Borrow, Lend and Loan teaches students the difference between the words borrow, lend and loan. Many students request help with Borrow, Lend and Loan because the words can be confusing due to their similar definitions. While choosing between them can be difficult, if you read this guide you’ll quickly see the difference.
to take something with a promise it will be returned
to give something with a promise it will be returned
(*Notice that Borrow and Lend are opposites*)
Loan (as a verb)
the act of lending
Loan (as a noun)
something loaned that will be returned (often money or other possessions – for example, you give a loan of $5 to a friend)
I need to borrow your pen for a minute, please!
Did he lend you his car for the weekend?
Can you loan me a few dollars? I’ll pay you back.
The bank gave me a loan for $10,000.
Mark: Can I borrow your book? I’ll give it back tomorrow!

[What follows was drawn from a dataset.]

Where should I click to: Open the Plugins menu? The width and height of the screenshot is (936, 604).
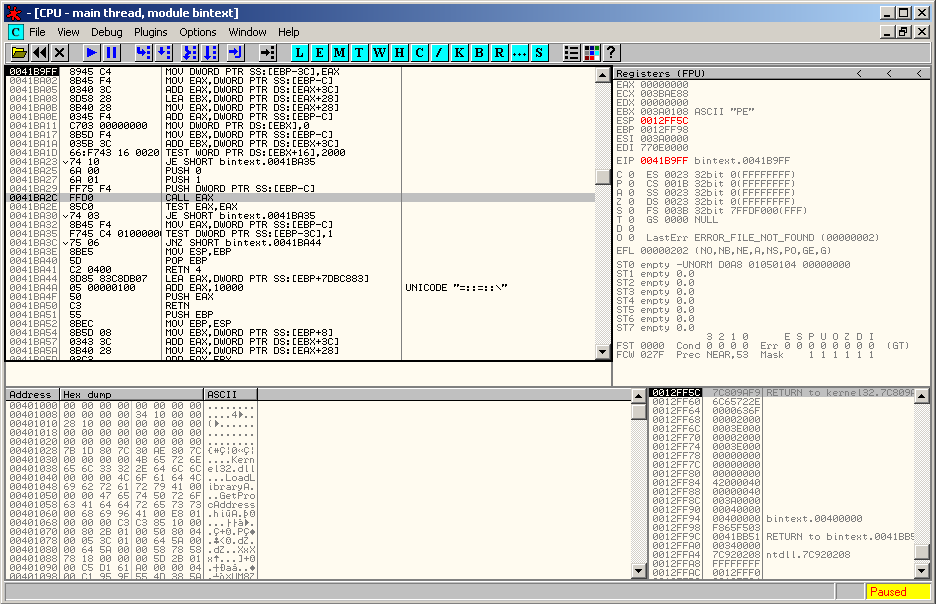click(x=151, y=32)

Alice: I will lend it to you, but I really need it back. Please make sure you remember to bring it!
Mark: Don’t worry! I’ll remember! Thanks for loaning me the book, Alice.
Your Huge Hint
If you are thinking about which word to use, remember - borrow means to take, but lend and loan mean to give.
Sentence: “I want to borrow your iPad.” Replace borrow with take. Does “I want to take your iPad” make sense? Yes it does, so the sentence is correct.
Sentence: “Borrow me your book.” Replace borrow with take. Does “Take me your book” make sense? No it doesn’t, so the sentence is incorrect.
The same thing applies with loan and lend.
Sentence: "Lend me a dollar." Replace lend with “Give.” Does "Give me
a dollar" make sense? The sentence makes sense and is correct.
Sentence: "Can I loan your pen?" Replace loan with “give.” Does "Can I give your pen?" make sense? The sentence doesn’t make sense and is incorrect.